3D Movies

Think about the last time you sat down and watched a 3D movie. The objects magically popped out towards you in the darkness of space with such realism that you reached forward only to grasp air. If you removed the glasses and watched the screen again, the images appeared double and flat.  As you put the glasses back on, you close one eye at a time only to realize that each eye is seeing a different projected flat image, yet that wonderful depth re-appears as soon as you let both eyes view the illusion together.

Viewing with Two Eyes

Playing with these glasses simply bring awareness to what many people already do day-to-day naturally, which is, see 3D. Each eye views an image separate, and together, some brains are able to magically synthesize the depth perception while using bino-cular (two eyed) vision.

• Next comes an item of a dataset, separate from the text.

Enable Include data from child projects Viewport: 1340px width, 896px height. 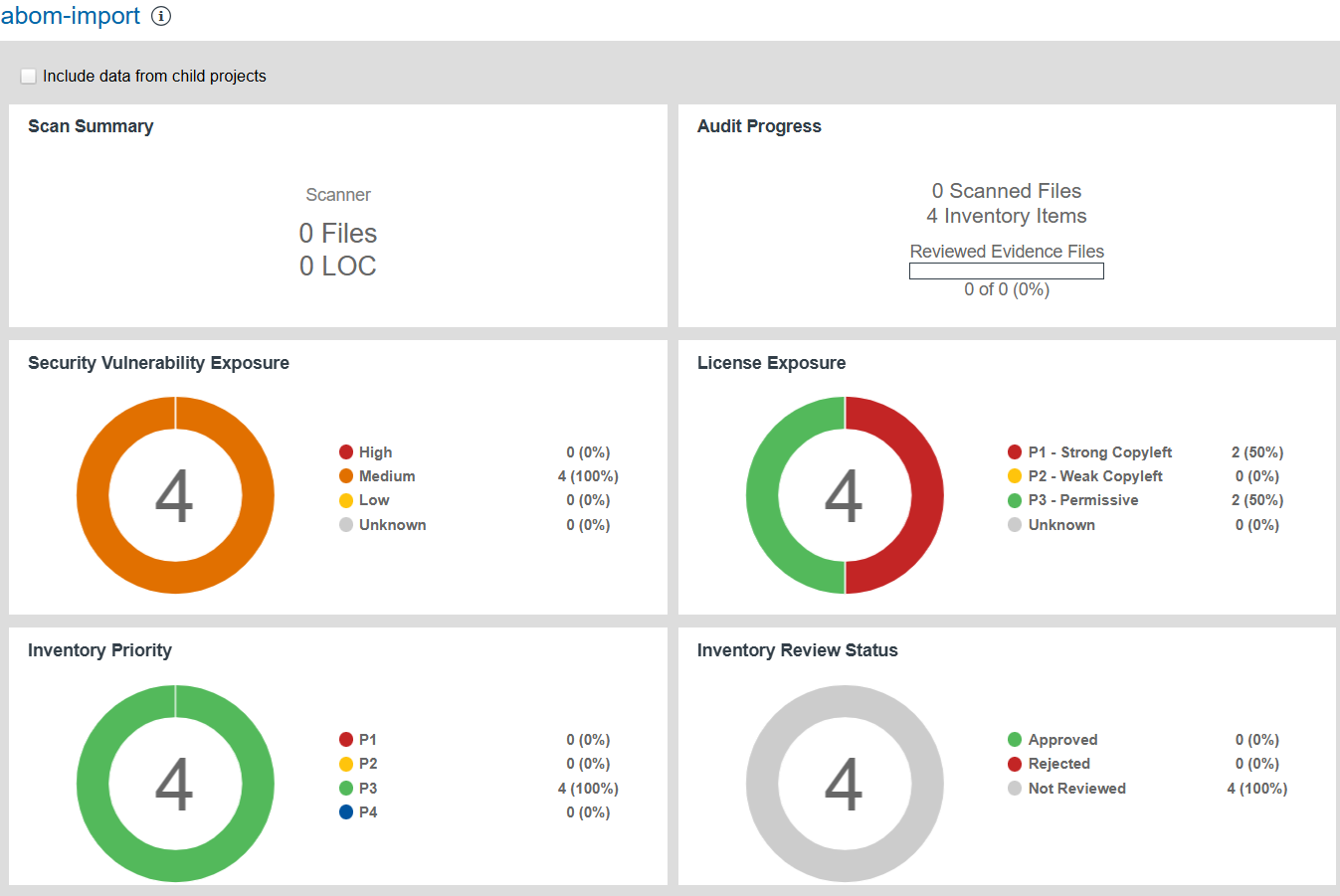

Processing with two eyes helps the brain process finer detail, contrast, and motion more efficiently compared with only one eye being used.
In patients who have eye turns (also known as strabismus), viewing with both eyes can be uncomfortable. In cases especially when the eye turn is on one side, the brain has may adapt to ignoring the image from the turning eye (also known as suppression) to avoid confusion and double vision. In patients with lazy eye (also known as amblyopia), patching one eye to strengthen vision in the weaker eye still does not teach the brain to promote the eyes working together.

Vision Rehabilitation Tools

Vision rehabilitation therapy may use tools such as, monocular fixation in a binocular field, or bi-ocular (MFBF) to help ease the process. This concept allows both eyes to view a target, while each eye sees selective parts of the same picture. In the example, the target is the letter chart that consists of red print or black letters against a black background. Patients wear the red-green filters seen on the chart below. If the brain shuts down the signal, or suppresses, one eye, the wearer becomes unable to see the full chart. One can adjust the size of the filters and change the color arrangement or the viewing target to penalize or help the brain favor viewing one side versus the other.